Vortrag "Neurobiologische Konsequenzen frühkindlicher Traumatisierung: Resilienz oder pathologische Entwicklung"
Anmeldung abgeschlossen
ONLINE - 25.11.2021 - Vortrag Neurobiologische Konsequenzen frühkindlicher Traumatisierung

Zeit & Ort

25. Nov., 18:30
Online-Veranstaltung

Über die Veranstaltung

"Neurobiologische Konsequenzen frühkindlicher Traumatisierung: Resilienz oder pathologische Entwicklung"

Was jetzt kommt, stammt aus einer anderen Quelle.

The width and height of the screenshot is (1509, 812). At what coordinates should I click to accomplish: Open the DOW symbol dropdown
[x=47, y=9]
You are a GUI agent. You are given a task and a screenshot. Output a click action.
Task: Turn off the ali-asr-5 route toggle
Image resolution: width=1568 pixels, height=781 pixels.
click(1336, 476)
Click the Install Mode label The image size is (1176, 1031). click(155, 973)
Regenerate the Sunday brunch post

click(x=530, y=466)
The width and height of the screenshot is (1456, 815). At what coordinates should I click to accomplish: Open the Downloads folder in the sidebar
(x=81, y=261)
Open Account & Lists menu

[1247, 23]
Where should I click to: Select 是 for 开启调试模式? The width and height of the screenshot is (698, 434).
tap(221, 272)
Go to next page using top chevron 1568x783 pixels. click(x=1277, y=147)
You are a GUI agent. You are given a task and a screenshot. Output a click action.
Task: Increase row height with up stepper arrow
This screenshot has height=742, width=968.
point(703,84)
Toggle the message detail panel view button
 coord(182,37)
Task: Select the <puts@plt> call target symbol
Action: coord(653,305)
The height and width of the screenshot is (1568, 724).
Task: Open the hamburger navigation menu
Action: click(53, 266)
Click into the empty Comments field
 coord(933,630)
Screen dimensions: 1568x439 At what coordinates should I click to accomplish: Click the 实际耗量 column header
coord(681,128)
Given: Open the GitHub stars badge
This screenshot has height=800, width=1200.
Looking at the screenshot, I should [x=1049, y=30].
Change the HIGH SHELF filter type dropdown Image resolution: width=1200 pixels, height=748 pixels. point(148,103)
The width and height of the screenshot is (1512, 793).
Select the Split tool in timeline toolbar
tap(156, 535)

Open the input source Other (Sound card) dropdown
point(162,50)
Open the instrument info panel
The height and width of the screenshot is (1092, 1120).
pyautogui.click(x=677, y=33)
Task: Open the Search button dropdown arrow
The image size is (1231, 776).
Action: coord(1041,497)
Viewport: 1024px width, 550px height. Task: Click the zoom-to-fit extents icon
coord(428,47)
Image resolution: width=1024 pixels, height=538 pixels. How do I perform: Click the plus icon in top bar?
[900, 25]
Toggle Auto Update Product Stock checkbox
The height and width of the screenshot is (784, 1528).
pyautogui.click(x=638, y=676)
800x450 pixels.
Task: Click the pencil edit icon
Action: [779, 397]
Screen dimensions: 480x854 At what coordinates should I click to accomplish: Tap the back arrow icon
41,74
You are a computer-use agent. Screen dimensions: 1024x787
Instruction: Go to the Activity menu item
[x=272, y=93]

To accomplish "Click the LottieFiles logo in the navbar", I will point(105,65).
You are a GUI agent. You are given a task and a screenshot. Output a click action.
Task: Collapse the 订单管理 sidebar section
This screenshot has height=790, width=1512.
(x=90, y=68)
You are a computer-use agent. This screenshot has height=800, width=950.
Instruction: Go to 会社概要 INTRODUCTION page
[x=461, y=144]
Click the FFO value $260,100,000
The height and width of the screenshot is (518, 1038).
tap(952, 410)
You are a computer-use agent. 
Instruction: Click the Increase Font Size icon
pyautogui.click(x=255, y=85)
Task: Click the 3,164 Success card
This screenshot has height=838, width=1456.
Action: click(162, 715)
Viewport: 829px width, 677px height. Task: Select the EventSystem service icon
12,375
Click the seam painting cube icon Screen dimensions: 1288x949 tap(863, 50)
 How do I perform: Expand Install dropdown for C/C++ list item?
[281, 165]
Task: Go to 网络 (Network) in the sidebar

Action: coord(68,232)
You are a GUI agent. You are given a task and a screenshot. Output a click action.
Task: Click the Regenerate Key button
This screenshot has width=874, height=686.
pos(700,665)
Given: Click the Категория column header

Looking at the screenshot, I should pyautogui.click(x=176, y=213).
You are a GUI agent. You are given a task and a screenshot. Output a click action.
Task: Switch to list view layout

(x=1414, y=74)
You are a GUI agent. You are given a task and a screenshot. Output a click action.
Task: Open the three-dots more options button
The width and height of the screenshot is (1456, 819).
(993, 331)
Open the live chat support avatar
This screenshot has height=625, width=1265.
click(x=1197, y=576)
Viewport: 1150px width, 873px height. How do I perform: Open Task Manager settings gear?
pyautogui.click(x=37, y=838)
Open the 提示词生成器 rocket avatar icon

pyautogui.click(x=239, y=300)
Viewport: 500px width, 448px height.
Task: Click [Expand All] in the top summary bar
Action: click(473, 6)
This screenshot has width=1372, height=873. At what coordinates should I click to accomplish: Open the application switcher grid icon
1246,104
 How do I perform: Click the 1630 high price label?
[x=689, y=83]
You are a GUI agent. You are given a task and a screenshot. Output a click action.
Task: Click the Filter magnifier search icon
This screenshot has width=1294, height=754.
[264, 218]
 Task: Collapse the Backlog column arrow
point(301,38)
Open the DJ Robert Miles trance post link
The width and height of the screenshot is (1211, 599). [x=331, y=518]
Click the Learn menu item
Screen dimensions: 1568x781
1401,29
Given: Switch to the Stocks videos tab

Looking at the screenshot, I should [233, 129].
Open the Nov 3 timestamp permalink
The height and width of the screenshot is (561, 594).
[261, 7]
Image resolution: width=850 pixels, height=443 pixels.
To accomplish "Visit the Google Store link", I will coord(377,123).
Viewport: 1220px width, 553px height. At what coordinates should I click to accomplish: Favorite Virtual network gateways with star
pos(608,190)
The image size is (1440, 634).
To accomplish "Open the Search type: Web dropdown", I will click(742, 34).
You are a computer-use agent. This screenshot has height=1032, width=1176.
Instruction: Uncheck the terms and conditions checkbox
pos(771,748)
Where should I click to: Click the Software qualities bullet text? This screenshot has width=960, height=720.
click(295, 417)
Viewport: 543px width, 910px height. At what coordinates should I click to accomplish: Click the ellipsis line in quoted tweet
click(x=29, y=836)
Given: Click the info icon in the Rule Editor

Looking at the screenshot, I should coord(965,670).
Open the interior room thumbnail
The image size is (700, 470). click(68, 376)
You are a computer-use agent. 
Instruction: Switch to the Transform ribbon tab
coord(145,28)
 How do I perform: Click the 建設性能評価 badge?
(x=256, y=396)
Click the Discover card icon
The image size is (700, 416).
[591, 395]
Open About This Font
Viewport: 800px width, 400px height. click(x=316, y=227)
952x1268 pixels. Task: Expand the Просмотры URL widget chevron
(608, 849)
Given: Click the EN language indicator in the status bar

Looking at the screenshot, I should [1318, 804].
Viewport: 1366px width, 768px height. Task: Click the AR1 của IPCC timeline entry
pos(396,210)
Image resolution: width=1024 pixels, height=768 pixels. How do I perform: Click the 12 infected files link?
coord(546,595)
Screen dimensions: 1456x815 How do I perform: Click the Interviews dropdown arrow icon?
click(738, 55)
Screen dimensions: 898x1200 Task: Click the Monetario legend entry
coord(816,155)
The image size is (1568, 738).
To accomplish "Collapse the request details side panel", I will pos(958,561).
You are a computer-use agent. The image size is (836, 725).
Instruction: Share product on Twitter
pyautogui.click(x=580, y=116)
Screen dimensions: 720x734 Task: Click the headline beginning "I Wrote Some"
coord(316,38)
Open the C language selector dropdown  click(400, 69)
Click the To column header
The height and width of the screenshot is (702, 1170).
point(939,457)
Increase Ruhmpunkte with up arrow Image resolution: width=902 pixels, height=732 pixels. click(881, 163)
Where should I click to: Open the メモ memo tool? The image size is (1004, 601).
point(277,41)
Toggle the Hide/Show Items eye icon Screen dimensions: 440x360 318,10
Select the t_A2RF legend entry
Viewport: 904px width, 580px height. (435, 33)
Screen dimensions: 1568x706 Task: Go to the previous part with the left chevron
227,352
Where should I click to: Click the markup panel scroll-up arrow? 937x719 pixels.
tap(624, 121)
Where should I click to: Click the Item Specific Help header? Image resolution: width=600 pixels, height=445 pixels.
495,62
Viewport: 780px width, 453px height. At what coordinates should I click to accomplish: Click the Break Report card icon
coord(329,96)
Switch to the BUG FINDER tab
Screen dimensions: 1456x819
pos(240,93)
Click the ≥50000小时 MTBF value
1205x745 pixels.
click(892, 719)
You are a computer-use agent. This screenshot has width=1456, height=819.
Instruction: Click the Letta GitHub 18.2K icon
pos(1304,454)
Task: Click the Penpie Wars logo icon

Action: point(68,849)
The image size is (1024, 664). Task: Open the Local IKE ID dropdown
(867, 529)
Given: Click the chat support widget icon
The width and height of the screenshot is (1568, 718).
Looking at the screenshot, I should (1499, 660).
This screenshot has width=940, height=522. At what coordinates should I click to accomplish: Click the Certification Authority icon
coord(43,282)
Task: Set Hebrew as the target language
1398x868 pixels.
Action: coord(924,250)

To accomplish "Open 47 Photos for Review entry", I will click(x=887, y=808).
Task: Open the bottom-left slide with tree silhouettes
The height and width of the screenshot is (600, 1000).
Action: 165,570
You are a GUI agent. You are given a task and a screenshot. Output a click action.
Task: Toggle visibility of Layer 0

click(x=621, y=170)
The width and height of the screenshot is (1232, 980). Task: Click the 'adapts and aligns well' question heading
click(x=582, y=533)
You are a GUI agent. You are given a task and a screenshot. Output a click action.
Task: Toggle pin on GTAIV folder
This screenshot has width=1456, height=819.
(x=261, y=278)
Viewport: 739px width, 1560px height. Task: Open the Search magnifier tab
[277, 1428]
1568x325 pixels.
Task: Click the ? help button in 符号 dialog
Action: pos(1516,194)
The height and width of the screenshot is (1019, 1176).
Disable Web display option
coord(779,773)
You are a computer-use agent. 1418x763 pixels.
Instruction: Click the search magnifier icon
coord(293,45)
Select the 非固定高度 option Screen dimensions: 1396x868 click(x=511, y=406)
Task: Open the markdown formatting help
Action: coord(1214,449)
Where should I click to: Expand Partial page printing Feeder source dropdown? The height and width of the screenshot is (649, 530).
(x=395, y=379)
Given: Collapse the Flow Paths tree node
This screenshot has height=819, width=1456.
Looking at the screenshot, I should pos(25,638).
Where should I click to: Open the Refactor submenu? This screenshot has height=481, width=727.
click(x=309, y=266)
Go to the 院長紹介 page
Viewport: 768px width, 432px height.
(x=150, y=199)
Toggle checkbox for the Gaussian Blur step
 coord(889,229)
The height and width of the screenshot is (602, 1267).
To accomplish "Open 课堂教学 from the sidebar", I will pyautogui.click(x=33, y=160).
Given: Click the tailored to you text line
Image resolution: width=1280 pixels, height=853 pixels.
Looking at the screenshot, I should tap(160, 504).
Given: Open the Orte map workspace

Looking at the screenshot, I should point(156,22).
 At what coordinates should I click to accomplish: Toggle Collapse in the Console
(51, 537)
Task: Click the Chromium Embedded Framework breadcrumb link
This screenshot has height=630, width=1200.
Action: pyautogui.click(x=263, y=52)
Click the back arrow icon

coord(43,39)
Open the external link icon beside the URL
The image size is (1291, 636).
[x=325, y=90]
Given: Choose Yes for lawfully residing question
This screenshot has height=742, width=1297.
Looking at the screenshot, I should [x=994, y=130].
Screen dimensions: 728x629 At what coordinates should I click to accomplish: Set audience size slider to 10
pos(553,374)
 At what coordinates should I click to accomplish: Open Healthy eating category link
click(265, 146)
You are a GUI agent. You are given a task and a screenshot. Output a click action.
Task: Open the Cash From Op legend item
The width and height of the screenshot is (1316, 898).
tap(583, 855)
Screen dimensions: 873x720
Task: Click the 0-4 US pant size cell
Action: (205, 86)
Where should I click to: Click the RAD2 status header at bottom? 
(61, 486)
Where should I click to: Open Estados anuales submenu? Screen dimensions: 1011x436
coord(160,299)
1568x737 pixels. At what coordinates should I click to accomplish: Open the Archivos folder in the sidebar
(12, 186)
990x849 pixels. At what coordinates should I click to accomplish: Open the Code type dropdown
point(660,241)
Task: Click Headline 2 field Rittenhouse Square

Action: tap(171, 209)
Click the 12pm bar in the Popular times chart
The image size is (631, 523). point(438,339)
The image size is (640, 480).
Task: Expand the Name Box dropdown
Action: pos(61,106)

Anmeldeschluss: 18.11.2021

Details zur Veranstaltung:  

Jeder ist eingeladen, den das Thema interessiert. Die Anzahl der Teilnehmer ist begrenzt, Sie werden auf einer Warteliste eingetragen. Sollten noch Plätze verfügbar sein, erhalten Sie ca. eine Woche vor der Veranstaltung, nach Anmeldeschluss, eine Email-Bestätigung mit Zugangsdaten oder Veranstaltungsort. Wir weisen insoweit darauf hin, dass aufgrund der Covid-19-Pandemie sowie aus technischen Gründen die Anzahl der Teilnehmerplätze in Präsenz begrenzt sind und Sie ggf. bei einer Präsenzanmeldung nur eine online-Zulassung erhalten können. Genaue Angaben werden Ihnen mit der Bestätigungsmail zugehen.

Thema der Veranstaltung: 

Traumatische Erfahrungen in der frühen Kindheit haben häufig langfristige Konsequenzen für die Betroffenen. Neben vielfältigen psychosozialen Einschränkungen in unterschiedlichen Bereichen des alltäglichen Lebens, zeigen Betroffene ein höheres Risiko für die Entwicklung psychiatrischer und somatischer Erkrankungen. Dennoch gibt es große Unterschiede zwischen einzelnen Individuen und nicht jede und nicht jeder reagiert identisch auf eine vergleichbare Belastung. Die neurobiologische Forschung versucht zu verstehen, wie diese Unterschiede zu erklären sind und hilft so grundsätzliche Fragen zu beantworten, wie traumatische Erfahrungen biologische Funktionen beeinflussen und eine pathologische Entwicklung erklären können. Der Vortrag vermittelt anschaulich den aktuellen Forschungsstand zur Prävalenz traumatischer Erfahrungen im Kindes- und Jugendalter im internationalen Vergleich und geht auf bekannte Konsequenzen über die Lebensspanne ein. Neben aktuellen Debatten zur Definition der Begrifflichkeit, werden medizinhistorische Aspekte der Traumforschung im Kindes- und Jugendalter beleuchtet. Schwerpunkt des Vortrags ist eine neurobiologische Perspektive auf frühkindliche Traumatisierung. In diesem Kontext werden unterschiedliche Forschungsstränge im Human- und Tiermodell skizziert um ein Verständnis der pathologischen Mechanismen zu ermöglichen. Im Fokus stehen hier Befunde zu Auswirkung frühkindlicher Traumatisierung auf körpereigene Stress-Antwortsysteme und die neuronale Entwicklung im Kindes- und Jugendalter. Der Vortrag schließt mit einer Diskussion der klinischen Implikationen und zeigt ausgewählte Befunde zu neuen experimentellen Therapieoptionen in der Kinder- und Jugendpsychiatrie.

Über den Referenten:

Univ. Prof. Dr. Julian Koenig ist Professor für Biologische Kinder- und Jugendpsychiatrie an der Medizinischen Fakultät der Universität zu Köln und leitet die Arbeitsgruppe für Biologische Kinder- und Jugendpsychiatrie an der Klinik und Poliklinik für Psychiatrie, Psychosomatik und Psychotherapie des Kindes- und Jugendalters am Universitätsklinikum Köln. Die Forschung der Arbeitsgruppe fokussiert biologische Mechanismen therapieresistenter, neuer und seltener psychischer Störungen im Kindes- und Jugendalter. Ein Schwerpunkt der Arbeitsgruppe ist der Einsatz von Verfahren zur experimentellen Neuromodulation in der Kinder- und Jugendpsychiatrie. Nach seiner Promotion an der Medizinischen Fakultät der Universität Heidelberg war Koenig in Columbus (USA) und Bern (Schweiz) tätig, bevor er 2019 im Fach experimentelle Kinder- und Jugendpsychiatrie an der Universität Heidelberg habilitierte. 2020 erhielt er den Ruf auf die Professur für Biologische Kinder- und Jugendpsychiatrie nach Köln. Prof. Koenig hat eine Vielzahl an Fachartikeln veröffentlicht und ist als Herausgeber von mehreren internationalen Fachzeitschriften tätig. Seine Forschung wurde wiederholt mit nationalen und internationalen Preisen ausgezeichnet und wird gegenwärtig durch nationale und internationale Stiftungen und staatliche Einrichtungen gefördert.